Osteoclast

Osteoclast
Light micrograph of an osteoclast displaying typical distinguishing characteristics: a large cell with multiple nuclei and a "foamy" cytosol.
Details
Identifiers
Latin	osteoclastus
Code	TH H2.00.03.7.00005
Anatomical terminology []

An osteoclast (from the Greek words for "bone" (ὀστέον), and "broken" (κλαστός)) is a type of bone cell that breaks down bone tissue. This function is critical in the maintenance, repair, and remodelling of bones of the vertebral skeleton. The osteoclast disassembles and digests the composite of hydrated protein and mineral at a molecular level by secreting acid and a collagenase, a process known as bone resorption. This process also helps regulate the level of blood calcium.
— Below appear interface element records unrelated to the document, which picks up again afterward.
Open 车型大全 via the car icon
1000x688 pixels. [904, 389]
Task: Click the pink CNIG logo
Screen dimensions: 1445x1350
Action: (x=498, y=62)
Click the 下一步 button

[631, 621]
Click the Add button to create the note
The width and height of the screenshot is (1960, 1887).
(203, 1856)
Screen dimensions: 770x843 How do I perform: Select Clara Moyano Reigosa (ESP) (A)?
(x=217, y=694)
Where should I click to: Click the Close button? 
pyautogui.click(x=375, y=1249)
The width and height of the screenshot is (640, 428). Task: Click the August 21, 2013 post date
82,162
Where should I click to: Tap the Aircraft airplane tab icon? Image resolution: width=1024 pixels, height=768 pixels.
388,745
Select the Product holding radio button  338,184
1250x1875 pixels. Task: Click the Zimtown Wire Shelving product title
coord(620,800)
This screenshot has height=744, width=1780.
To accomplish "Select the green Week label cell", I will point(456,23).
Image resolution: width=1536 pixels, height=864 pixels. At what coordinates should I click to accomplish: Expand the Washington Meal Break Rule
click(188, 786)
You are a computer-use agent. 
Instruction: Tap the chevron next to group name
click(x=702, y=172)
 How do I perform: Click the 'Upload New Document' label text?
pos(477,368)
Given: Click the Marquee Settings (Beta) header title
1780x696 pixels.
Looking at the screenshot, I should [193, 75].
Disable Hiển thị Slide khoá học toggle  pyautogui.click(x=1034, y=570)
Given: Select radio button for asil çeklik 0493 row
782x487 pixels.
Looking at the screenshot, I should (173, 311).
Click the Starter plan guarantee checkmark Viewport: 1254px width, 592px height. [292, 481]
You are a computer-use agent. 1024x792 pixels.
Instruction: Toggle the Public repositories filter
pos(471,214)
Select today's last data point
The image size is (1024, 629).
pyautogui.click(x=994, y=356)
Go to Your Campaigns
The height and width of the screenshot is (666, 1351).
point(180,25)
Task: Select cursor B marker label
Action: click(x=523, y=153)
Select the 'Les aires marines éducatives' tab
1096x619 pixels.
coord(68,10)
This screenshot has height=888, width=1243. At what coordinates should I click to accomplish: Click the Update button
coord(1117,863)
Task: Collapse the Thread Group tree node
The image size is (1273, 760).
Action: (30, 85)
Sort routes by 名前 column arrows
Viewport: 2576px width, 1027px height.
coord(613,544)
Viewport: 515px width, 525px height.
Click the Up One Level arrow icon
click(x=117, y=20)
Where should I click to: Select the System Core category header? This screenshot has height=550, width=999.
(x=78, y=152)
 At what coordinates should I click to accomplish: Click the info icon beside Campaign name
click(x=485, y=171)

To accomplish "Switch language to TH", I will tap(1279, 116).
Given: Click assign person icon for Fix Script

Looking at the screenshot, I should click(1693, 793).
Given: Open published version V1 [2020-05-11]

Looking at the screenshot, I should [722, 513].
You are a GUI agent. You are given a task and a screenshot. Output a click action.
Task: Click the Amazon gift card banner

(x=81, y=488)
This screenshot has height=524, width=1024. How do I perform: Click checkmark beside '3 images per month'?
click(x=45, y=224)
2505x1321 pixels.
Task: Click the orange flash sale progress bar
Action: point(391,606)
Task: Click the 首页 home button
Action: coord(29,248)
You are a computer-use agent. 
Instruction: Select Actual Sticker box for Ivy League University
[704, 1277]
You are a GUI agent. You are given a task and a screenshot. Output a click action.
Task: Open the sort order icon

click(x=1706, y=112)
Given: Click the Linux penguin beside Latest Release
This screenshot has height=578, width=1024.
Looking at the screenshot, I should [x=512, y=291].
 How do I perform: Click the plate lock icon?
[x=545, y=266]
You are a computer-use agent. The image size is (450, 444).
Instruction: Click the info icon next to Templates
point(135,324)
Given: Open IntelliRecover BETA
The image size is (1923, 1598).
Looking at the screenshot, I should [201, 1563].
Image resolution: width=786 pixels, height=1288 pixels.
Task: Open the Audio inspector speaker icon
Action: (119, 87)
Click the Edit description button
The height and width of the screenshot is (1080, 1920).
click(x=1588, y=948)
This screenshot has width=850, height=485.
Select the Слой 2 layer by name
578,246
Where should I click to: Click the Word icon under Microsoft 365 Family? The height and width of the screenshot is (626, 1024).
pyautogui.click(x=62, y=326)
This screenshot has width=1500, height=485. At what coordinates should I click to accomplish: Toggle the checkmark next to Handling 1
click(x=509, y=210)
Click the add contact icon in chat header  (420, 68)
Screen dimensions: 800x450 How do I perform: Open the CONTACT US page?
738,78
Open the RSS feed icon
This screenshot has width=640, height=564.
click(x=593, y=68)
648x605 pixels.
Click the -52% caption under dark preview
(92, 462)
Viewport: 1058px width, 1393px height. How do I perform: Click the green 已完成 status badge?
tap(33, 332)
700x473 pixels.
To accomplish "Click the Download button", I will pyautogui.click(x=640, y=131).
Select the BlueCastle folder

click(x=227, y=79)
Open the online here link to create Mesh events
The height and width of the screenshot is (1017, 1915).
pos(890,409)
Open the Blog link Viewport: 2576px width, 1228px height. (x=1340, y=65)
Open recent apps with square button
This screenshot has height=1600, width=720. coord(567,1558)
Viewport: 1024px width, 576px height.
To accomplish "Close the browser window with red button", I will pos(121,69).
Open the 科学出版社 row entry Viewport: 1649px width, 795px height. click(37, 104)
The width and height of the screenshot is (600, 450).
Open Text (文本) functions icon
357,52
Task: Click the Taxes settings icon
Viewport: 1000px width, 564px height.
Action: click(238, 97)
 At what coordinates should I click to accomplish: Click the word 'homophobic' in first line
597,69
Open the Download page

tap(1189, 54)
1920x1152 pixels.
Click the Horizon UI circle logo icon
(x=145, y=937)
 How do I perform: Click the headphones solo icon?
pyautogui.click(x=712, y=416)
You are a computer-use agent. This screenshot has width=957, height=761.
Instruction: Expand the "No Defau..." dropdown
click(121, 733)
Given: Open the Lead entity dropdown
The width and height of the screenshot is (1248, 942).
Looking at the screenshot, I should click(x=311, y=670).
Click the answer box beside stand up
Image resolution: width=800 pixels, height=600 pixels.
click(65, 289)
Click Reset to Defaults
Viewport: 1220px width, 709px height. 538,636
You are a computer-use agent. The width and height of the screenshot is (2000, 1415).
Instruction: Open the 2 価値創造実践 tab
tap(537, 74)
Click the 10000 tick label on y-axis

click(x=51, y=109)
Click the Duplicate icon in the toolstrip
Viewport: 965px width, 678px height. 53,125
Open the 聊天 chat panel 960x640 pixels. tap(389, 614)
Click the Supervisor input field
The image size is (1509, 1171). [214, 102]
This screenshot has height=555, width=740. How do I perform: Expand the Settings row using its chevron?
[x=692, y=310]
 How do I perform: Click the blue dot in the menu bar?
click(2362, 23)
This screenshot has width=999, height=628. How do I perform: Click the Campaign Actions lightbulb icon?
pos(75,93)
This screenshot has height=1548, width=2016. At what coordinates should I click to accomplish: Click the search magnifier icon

An odontoclast (/odon·to·clast/; o-don´to-klast) is an osteoclast associated with absorption of the roots of deciduous teeth.

An osteoclast is a large multinucleated cell and human osteoclasts on bone typically have five nuclei and are about 150-200 µm in diameter. When osteoclast-inducing cytokines are used to convert macrophages to osteoclasts, very large cells that may reach 100 µm in diameter occur. These may have dozens of nuclei, and typically express major osteoclast proteins but have significant differences from cells in living bone because of the not-natural substrate. The size of the multinucleated assembled osteoclast allows it to focus the ion transport, protein secretory and vesicular transport capabilities of many macrophages on a localized area of bone.

In bone, osteoclasts are found in pits in the bone surface which are called resorption bays, or Howship's lacunae. Osteoclasts are characterized by a cytoplasm with a homogeneous, "foamy" appearance. This appearance is due to a high concentration of vesicles and vacuoles. These vacuoles include lysosomes filled with acid phosphatase. This permits characterization of osteoclasts by their staining for high expression of tartrate resistant acid phosphatase (TRAP) and cathepsin K. Osteoclast rough endoplasmic reticulum is sparse, and the Golgi complex is extensive.